Market rent is set by supply and demand, not interest rates.
As an example, lately, lenders have made marginal loans because they don’t make money when the cash is sitting in overnight accounts. Just suppose that some bump in the economy accelerates the already increasing foreclosure rate. The banks can’t keep the properties, so they dump them by shorting to RE investors. Now, there are a lot of empty houses and apartment buildings. The former owners need housing, so they enter the rental market. There are more rentals available than there are qualified folks to fill them. Everyone wants to fill their buildings with good tenants, so landlords start offering incentives.
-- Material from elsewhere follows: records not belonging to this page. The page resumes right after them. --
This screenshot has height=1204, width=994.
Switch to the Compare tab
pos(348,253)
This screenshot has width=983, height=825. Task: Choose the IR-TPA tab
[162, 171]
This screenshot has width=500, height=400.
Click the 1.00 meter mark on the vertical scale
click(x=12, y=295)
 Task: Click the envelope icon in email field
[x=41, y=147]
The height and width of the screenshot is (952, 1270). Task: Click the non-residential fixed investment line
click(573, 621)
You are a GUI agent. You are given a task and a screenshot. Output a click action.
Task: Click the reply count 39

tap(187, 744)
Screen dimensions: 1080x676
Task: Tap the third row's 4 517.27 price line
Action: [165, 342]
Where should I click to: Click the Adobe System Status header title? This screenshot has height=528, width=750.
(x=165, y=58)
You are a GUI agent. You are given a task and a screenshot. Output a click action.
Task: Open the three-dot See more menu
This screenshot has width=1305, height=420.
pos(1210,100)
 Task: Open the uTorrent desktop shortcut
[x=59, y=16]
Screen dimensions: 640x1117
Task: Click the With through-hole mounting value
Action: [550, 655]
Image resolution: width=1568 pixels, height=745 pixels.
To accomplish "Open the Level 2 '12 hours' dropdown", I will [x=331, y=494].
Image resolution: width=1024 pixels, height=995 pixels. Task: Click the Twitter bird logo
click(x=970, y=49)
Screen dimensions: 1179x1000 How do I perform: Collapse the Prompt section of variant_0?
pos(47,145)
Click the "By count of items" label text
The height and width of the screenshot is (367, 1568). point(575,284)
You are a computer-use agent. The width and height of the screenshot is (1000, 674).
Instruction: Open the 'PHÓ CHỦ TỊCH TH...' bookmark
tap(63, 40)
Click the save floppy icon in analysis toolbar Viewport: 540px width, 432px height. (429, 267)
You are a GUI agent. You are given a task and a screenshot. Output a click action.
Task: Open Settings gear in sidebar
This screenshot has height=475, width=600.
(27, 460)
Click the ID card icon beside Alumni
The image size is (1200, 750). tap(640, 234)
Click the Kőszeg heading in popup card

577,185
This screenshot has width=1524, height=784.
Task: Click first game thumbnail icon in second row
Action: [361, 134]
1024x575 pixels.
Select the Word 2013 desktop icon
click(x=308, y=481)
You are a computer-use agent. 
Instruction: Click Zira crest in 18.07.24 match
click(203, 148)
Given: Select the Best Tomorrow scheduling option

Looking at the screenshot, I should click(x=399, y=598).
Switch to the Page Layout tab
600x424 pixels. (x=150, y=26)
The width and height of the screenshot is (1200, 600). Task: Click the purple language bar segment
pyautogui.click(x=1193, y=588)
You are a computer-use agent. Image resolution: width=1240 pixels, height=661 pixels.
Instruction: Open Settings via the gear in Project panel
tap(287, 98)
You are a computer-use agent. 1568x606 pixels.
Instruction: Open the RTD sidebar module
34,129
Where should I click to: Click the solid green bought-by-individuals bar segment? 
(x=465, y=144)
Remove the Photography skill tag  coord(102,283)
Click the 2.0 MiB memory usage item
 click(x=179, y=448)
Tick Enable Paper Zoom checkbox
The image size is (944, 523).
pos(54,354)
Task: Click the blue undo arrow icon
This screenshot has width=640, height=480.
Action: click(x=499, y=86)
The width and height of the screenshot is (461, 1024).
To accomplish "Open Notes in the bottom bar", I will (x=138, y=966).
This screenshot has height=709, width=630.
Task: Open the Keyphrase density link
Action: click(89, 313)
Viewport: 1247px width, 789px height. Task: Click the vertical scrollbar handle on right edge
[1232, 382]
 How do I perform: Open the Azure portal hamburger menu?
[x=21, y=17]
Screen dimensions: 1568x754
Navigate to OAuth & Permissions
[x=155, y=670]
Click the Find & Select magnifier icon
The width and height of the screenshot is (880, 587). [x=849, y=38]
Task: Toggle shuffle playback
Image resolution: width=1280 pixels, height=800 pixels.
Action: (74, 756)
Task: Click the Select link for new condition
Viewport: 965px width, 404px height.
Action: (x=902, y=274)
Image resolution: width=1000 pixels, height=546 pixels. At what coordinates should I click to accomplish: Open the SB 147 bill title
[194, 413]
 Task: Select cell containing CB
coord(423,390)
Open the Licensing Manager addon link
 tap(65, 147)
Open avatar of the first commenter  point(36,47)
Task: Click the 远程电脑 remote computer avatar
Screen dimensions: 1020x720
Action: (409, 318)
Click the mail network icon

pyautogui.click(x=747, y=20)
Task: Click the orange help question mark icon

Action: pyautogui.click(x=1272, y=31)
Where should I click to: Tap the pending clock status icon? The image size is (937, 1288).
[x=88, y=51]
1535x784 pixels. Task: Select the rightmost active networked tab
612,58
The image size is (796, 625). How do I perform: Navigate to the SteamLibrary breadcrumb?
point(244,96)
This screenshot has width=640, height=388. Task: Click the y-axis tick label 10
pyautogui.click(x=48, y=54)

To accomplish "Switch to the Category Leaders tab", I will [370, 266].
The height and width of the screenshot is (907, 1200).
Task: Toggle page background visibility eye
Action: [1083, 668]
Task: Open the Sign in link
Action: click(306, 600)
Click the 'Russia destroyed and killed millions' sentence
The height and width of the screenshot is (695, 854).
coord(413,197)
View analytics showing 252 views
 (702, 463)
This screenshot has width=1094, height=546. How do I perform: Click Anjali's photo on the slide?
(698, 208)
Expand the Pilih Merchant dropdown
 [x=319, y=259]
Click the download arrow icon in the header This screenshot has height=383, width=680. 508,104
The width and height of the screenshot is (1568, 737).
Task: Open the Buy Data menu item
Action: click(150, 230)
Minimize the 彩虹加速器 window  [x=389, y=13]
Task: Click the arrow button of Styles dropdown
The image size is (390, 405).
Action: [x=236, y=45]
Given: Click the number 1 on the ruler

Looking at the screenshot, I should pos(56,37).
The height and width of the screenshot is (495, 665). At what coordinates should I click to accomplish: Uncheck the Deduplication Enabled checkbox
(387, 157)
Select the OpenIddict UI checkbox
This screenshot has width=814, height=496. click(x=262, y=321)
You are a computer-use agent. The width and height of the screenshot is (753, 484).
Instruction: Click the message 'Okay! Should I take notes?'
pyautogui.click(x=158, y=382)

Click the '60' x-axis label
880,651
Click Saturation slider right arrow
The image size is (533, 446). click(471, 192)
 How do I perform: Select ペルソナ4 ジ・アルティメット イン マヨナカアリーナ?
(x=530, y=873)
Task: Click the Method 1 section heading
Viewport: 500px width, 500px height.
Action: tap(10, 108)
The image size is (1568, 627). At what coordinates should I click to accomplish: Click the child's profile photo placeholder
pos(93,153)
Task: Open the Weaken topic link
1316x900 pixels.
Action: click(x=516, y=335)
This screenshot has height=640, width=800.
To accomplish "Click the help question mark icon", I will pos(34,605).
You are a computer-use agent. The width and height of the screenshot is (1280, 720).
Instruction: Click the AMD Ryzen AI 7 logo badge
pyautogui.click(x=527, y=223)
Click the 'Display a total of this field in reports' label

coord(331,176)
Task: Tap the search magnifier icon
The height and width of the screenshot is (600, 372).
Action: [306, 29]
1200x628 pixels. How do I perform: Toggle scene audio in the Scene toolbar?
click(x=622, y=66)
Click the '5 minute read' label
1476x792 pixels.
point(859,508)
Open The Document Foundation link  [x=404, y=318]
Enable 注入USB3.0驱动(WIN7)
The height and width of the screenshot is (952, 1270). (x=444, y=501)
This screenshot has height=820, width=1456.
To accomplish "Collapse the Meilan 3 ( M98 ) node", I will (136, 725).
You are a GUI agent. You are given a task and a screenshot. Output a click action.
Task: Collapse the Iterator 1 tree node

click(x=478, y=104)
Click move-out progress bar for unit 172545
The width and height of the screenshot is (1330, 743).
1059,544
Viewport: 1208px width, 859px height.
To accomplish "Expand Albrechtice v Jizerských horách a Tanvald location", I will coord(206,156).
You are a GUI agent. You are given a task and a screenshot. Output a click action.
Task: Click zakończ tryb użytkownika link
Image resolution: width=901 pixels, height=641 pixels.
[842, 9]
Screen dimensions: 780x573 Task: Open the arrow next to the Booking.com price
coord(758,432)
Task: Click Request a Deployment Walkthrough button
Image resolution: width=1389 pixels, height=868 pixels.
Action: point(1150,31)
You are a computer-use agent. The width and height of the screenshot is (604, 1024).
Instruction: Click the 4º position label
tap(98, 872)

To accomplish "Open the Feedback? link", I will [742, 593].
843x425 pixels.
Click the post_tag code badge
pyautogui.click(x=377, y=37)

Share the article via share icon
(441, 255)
Rents drift lower, or the cost of amenities rises.
Eventually, things get sorted out, but in the interim, though you have a 6% loan, your competition might have a free-and-clear property, so your house sits empty.
On the other hand, people will live on the street as a last resort. When the available supply is tight, they will make an ever increasing lease payment because we all have to reside someplace. In this case, one with a 12%APR will cover the mortgage.
For the record, I don?t think we?re headed for a freefall yet.
There are ratios of average rent to market value, but these are localized and vary with the type of rental. The ratio of apartment rent to unit cost is different that that of SFH rent to FMV.
Around here, in my experience only, SFH rents have ranged between .72 of 1% of market value to about .94 of 1% of market value during the past two decades. A single point reference is eight-tenths of one percent of value.
Using this ratio, you can look at pricing from the other side. If a house is renting at $800 a month, we?d need a good reason to pay more than $100,000 because it would be a variance to the norm.